▸ **SOURCE EXTRACT**:
+ + + + + + +

Directed by Patrick Wilson and written by Scott Teems, “Insidious: The Red Door” is the fifth movie in the “Insidious” series. “Insidious: The Red Door” is also Wilson’s feature-film directorial debut. Wilson co-stars in “Insidious: The Red Door,” as well as the first “Insidious” movie (released in 2010) and 2013’s “Insidious: Chapter 2.” The other previous movies in the series are the prequel “Insidious: Chapter 3” (released in 2015) and 2018’s “Insidious: The Last Key.” Most of the stars from these first two “Insidious” movies are in “Insidious: The Red Door.” Unfortunately, they returned for an embarrassing sequel.

“Insidious: The Red Door” takes place in an unnamed U.S. state on the East Coast and was filmed in New York state and New Jersey. The movie begins shortly after the end of “Insidious: Chapter 2,” when the middle-class Lambert family has gone through another ordeal with evil spirits inhabiting a realm called The Further. Family patriarch Josh Lambert (played by Wilson) and his oldest child Dalton (played by Ty Simpkins) have the abilities to astral project and go into The Further, where they become invisible in the real world but visible to the spirits and other entities that exist in The Further.

+ + + + + + +

▸ **WORK TO DO**:
A - Answer these questions from the review excerpt, one answer per line:
(i) Who wrote "Insidious: The Red Door"?
(ii) Where was the movie filmed?
(iii) Which actor plays Dalton?
B - Write out the passage of the review excerpt starting at "Directed by Patrick" and ending at "an embarrassing sequel.".
The material that follows comes from a different source than the review excerpt.

▸ **INFORMATION SHOWN**:
+ + + + + + +

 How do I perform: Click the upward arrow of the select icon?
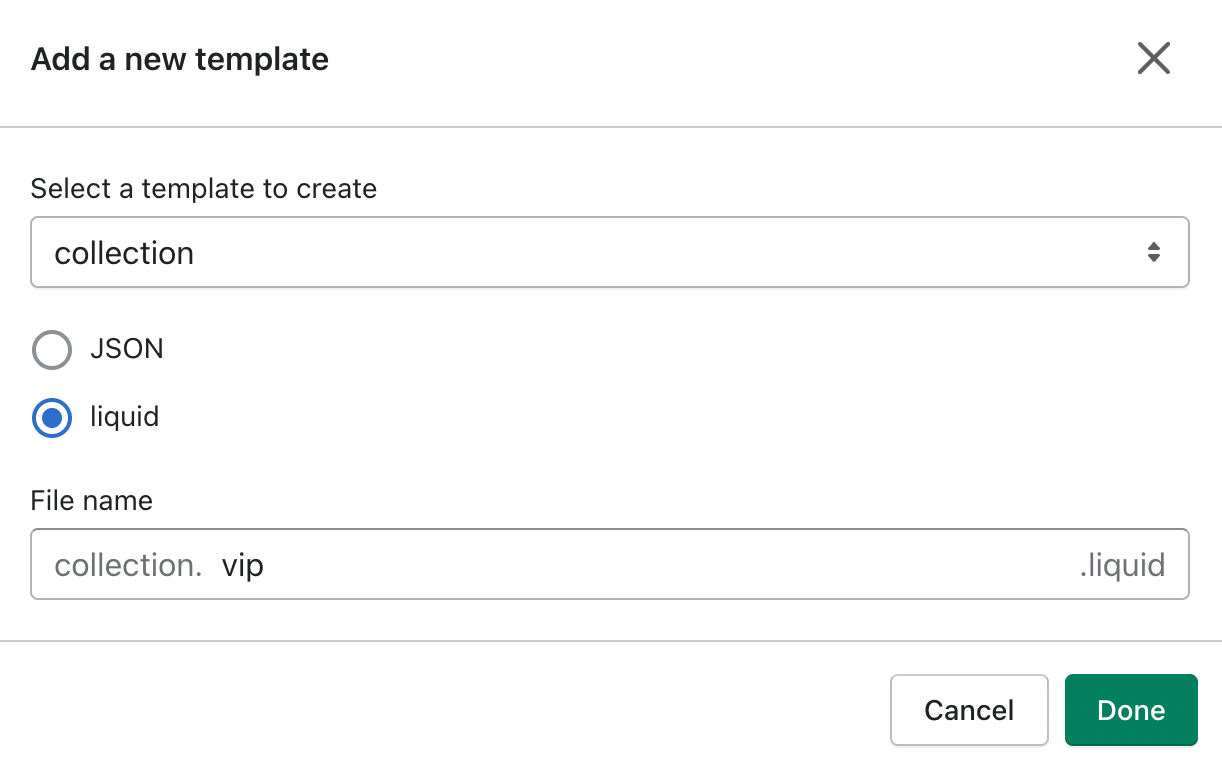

+ + + + + + +

▸ **OUTPUTS IN ORDER**:
A -
(i) Scott Teems
(ii) New York state and New Jersey
(iii) Ty Simpkins

B -
Directed by Patrick Wilson and written by Scott Teems, “Insidious: The Red Door” is the fifth movie in the “Insidious” series. “Insidious: The Red Door” is also Wilson’s feature-film directorial debut. Wilson co-stars in “Insidious: The Red Door,” as well as the first “Insidious” movie (released in 2010) and 2013’s “Insidious: Chapter 2.” The other previous movies in the series are the prequel “Insidious: Chapter 3” (released in 2015) and 2018’s “Insidious: The Last Key.” Most of the stars from these first two “Insidious” movies are in “Insidious: The Red Door.” Unfortunately, they returned for an embarrassing sequel.